» **The exercise**
Output the listing's lines running from the line containing "Open Visual Studio Code from taskbar" through the line containing "coord(233,795)", both included, without any pictures.

» **Raw records**
- - -

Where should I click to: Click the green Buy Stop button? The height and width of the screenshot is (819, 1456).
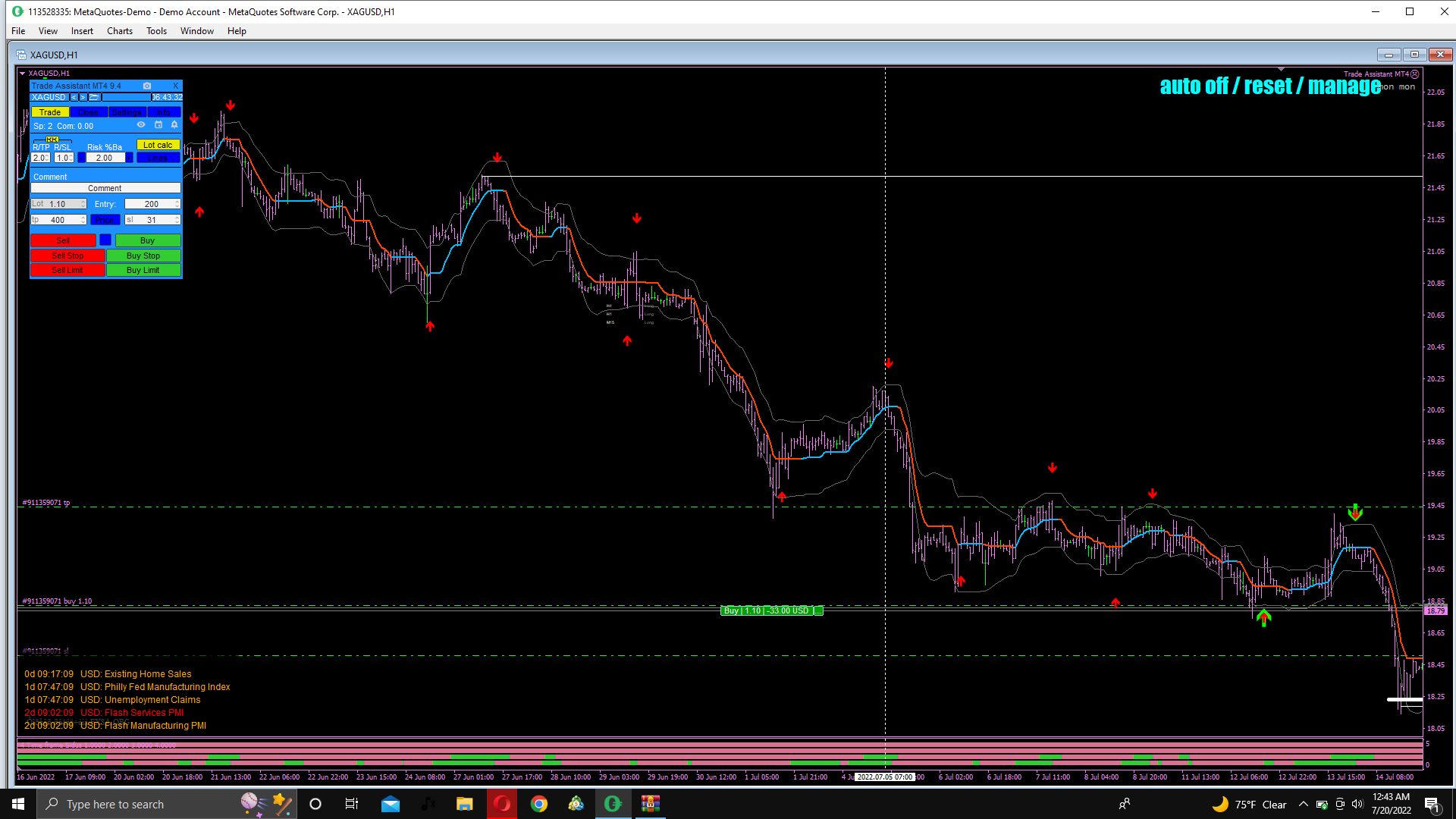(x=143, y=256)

- - -

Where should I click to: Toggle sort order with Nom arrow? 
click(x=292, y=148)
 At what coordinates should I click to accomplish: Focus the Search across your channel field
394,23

- - -

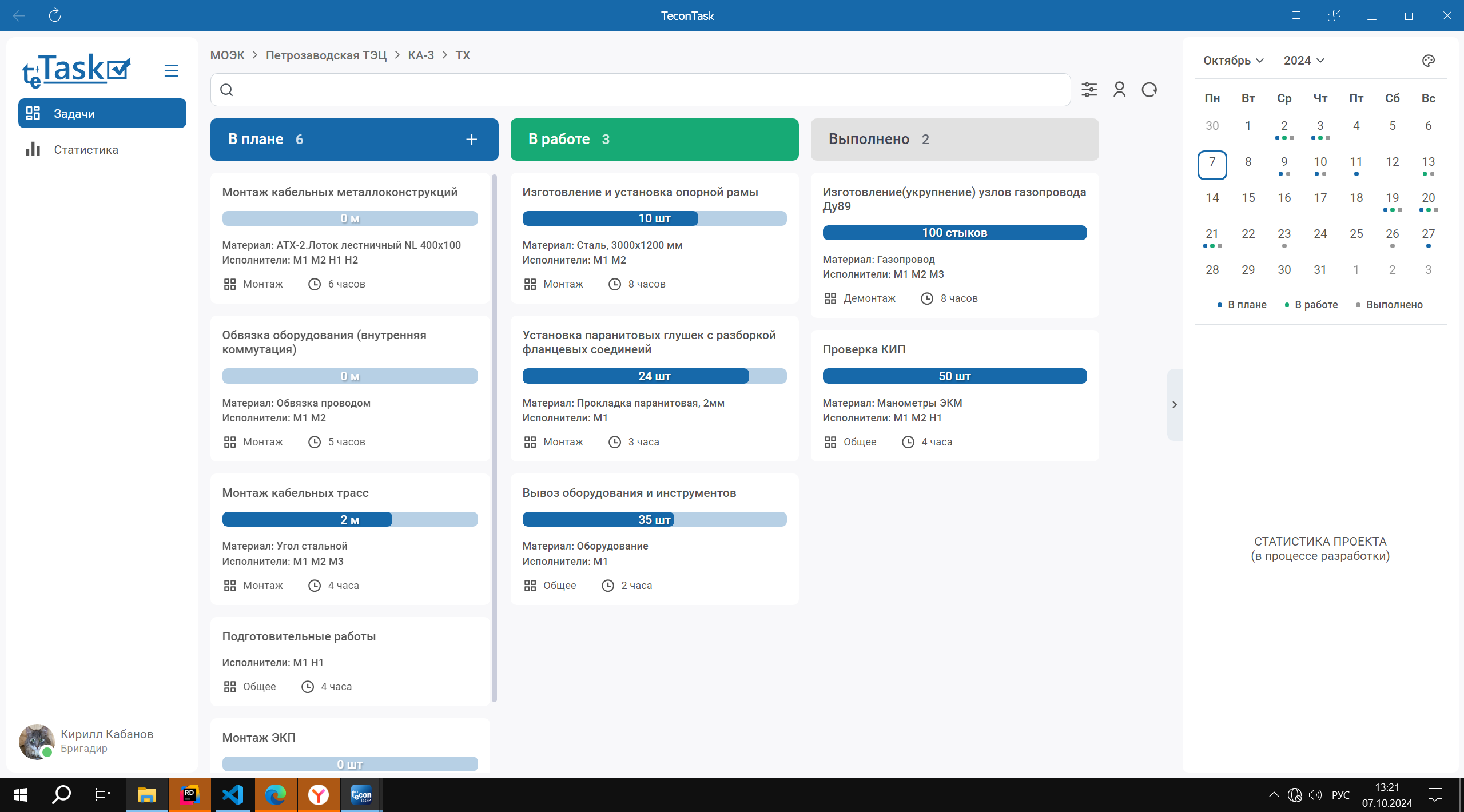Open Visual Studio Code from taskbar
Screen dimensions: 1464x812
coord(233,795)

- - -

» **Reply**
Open Visual Studio Code from taskbar
Screen dimensions: 1464x812
coord(233,795)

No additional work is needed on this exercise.